Par un arrêt du 8 mai 2026 (n° F.25.0078.F), la Cour de cassation casse un arrêt de la cour d’appel de Bruxelles et rappelle un principe procédural fondamental : l’administration fiscale ne peut pas improviser lorsqu’elle procède à une taxation d’office faisant suite à l’absence de réponse à un avis de rectification.
L’administration avait notifié un avis de rectification portant sur certains éléments de la déclaration IPP (exercice 1998). Le contribuable n’avait pas répondu dans le délai imparti.
Se prévalant de cette absence de réponse, l’administration avait procédé à une taxation d’office — mais en substituant à l’objet de l’avis de rectification des revenus d’origine indéterminée déterminés par signes et indices, soit des éléments totalement étrangers à l’avis initial.
La cour d’appel de Bruxelles avait validé cette approche, jugeant que l’article 351 CIR 92 n’impose pas que la notification d’imposition d’office porte sur les mêmes éléments que l’avis de rectification.
La Cour de cassation rejette cette lecture.
En combinant les articles 346 et 351 du CIR 92, elle pose le principe suivant : lorsque la taxation d’office est motivée par l’absence de réponse à un avis de rectification, l’administration ne peut asseoir la cotisation que sur des revenus et éléments déjà portés à la connaissance du contribuable dans cet avis.
Elle ne peut pas profiter du silence du contribuable pour élargir le périmètre de l’imposition à des éléments qu’elle n’avait pas annoncés.
En d’autres termes, l’absence de réponse n’est pas une fenêtre ouverte sur une rectification libre et sans limite — c’est uniquement le déclencheur d’une procédure dont le contenu reste borné par l’avis qui l’a précédée.

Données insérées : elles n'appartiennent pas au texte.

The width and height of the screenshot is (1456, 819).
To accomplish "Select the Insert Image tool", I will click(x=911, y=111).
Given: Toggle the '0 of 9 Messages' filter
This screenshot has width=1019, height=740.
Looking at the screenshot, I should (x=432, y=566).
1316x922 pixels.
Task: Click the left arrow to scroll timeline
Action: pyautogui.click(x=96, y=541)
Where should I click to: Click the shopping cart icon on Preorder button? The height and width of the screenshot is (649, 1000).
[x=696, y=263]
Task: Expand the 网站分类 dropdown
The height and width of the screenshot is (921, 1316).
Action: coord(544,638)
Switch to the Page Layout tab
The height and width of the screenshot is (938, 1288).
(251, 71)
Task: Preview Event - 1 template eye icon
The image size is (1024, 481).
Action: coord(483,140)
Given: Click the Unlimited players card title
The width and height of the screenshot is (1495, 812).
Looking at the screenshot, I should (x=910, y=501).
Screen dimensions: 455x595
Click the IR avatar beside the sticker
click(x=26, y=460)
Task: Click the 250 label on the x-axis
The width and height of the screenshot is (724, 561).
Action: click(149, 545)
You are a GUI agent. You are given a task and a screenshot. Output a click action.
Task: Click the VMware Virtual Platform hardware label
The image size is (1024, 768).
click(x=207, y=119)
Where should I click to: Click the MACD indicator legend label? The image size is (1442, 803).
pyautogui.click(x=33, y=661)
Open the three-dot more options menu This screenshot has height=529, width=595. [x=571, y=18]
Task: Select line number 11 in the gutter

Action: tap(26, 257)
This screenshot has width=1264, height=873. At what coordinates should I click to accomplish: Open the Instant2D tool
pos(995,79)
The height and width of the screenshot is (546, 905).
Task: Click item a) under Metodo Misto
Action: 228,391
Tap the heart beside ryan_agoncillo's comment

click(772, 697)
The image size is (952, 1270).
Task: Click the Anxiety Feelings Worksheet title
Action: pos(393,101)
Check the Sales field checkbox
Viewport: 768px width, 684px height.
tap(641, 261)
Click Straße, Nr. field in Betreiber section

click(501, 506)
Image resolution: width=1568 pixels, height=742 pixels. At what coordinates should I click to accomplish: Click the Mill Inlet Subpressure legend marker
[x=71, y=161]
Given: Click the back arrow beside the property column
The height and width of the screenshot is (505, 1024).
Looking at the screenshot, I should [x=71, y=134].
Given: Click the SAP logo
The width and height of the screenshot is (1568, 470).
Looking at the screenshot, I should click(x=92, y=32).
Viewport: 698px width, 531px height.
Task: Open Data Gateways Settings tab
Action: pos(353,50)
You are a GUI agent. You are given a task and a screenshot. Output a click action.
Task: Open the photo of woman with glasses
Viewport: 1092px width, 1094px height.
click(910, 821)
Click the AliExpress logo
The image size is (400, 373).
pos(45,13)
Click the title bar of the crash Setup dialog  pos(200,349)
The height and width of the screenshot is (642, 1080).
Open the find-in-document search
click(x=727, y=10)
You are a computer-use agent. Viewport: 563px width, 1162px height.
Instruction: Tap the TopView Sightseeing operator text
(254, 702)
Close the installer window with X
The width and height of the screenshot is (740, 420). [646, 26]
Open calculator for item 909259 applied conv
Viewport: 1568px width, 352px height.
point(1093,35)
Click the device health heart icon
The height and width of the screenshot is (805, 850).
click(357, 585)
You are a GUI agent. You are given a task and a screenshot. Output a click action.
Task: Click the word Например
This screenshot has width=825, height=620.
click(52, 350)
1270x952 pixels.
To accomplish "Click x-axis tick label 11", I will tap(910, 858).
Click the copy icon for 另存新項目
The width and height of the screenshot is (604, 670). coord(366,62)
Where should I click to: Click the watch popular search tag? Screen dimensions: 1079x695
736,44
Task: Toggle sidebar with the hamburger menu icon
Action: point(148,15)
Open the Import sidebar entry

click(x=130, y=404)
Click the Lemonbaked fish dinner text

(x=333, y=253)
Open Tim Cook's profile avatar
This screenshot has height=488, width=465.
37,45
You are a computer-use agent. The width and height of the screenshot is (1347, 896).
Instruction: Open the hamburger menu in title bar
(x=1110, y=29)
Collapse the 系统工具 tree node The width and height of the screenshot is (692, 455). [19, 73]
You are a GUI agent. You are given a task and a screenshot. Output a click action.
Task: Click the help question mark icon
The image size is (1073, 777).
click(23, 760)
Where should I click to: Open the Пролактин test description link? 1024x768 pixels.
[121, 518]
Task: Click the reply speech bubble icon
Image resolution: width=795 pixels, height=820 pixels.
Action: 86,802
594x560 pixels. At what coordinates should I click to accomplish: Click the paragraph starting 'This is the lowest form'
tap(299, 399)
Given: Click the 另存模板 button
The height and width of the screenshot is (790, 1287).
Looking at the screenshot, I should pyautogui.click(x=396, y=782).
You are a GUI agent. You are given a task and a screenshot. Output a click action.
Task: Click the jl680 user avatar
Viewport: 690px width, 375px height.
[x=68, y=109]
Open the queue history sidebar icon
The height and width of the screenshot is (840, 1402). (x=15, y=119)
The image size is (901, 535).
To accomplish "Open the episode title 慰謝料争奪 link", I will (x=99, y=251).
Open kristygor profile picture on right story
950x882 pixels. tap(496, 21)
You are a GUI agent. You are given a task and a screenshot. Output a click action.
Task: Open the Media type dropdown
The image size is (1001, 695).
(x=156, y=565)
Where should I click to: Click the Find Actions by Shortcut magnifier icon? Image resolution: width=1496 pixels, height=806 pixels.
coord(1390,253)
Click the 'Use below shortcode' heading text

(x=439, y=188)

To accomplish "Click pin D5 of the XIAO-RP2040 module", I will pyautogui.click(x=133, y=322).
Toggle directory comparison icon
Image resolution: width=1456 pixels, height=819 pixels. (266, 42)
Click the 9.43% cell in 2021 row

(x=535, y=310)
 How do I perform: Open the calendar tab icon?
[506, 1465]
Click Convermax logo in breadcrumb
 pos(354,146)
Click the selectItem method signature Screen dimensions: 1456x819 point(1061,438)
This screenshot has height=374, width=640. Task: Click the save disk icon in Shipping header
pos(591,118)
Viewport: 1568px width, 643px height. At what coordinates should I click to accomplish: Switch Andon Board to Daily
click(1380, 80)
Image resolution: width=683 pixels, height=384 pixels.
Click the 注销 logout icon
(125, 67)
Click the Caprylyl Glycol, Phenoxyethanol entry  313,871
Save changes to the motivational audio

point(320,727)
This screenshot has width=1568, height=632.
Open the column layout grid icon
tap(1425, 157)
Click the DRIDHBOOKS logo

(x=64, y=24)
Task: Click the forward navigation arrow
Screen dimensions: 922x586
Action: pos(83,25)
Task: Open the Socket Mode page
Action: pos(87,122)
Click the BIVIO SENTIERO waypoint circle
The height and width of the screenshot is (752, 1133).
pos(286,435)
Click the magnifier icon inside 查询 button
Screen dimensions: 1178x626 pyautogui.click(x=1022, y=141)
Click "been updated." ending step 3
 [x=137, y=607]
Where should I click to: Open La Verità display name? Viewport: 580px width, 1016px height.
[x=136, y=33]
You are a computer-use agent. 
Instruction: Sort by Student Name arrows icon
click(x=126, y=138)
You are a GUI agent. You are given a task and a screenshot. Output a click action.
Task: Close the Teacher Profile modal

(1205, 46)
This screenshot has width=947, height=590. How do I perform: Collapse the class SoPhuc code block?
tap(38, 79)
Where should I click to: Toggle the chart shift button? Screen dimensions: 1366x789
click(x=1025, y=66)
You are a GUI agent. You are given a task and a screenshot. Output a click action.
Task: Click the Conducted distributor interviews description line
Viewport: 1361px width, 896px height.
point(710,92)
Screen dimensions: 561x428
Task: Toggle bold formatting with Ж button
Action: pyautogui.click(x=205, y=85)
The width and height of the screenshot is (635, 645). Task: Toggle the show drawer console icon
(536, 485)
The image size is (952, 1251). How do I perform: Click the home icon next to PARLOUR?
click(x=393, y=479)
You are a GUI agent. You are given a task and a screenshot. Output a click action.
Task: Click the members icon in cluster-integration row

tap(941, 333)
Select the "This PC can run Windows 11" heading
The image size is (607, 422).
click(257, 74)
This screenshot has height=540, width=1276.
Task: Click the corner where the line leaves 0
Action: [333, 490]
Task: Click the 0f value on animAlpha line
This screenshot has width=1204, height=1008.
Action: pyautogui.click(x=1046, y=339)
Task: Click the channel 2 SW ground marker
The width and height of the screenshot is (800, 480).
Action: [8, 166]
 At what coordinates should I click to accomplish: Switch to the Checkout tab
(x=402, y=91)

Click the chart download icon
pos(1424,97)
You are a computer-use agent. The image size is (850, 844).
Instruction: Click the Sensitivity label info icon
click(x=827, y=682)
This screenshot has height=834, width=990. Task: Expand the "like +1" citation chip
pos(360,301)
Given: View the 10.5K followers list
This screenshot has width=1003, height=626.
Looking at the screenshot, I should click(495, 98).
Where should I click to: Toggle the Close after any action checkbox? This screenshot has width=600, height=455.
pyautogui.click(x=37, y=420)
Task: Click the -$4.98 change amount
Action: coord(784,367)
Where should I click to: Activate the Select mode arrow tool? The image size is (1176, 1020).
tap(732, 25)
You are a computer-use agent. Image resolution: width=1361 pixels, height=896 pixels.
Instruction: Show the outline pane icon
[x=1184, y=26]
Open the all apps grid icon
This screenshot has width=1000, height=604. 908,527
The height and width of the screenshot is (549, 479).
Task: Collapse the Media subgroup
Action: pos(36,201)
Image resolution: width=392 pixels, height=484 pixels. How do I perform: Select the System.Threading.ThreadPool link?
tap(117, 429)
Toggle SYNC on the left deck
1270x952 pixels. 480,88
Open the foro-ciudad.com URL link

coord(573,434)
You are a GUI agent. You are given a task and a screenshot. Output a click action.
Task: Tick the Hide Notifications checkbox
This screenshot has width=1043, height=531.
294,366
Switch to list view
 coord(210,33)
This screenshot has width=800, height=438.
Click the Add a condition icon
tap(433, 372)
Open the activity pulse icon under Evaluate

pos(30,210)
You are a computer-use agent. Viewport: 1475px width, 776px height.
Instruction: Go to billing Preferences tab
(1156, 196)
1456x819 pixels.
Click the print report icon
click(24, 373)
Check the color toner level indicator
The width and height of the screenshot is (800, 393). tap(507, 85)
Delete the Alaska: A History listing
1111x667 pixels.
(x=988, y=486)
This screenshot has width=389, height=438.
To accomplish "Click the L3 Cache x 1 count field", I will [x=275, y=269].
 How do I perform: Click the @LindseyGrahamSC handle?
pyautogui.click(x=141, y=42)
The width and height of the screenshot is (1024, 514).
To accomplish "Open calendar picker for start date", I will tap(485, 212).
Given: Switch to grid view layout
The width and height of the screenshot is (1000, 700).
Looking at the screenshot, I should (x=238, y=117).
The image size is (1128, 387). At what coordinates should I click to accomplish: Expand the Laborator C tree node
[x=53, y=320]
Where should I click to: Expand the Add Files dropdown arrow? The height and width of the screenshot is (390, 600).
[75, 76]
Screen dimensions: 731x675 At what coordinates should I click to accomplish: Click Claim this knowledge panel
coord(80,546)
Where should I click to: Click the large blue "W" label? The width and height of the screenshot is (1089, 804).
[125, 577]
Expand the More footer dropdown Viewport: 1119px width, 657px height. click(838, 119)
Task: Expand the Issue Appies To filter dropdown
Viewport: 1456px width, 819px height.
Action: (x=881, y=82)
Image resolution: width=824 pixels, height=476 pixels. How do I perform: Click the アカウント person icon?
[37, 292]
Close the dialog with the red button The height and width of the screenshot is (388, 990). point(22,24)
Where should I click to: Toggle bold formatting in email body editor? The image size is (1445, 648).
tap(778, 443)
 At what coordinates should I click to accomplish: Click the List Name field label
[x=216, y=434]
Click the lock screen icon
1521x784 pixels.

Cette décision est importante pour tout contribuable confronté à une taxation d’office consécutive à un avis de rectification resté sans réponse.
Elle permet de contester la légalité d’une cotisation qui porterait sur des éléments non visés dans l’avis initial — notamment une taxation par signes et indices introduite sans avertissement préalable adéquat.
Référence :
- Cass., 8 mai 2026, n° F.25.0078.F (art. 346 et 351 CIR 92).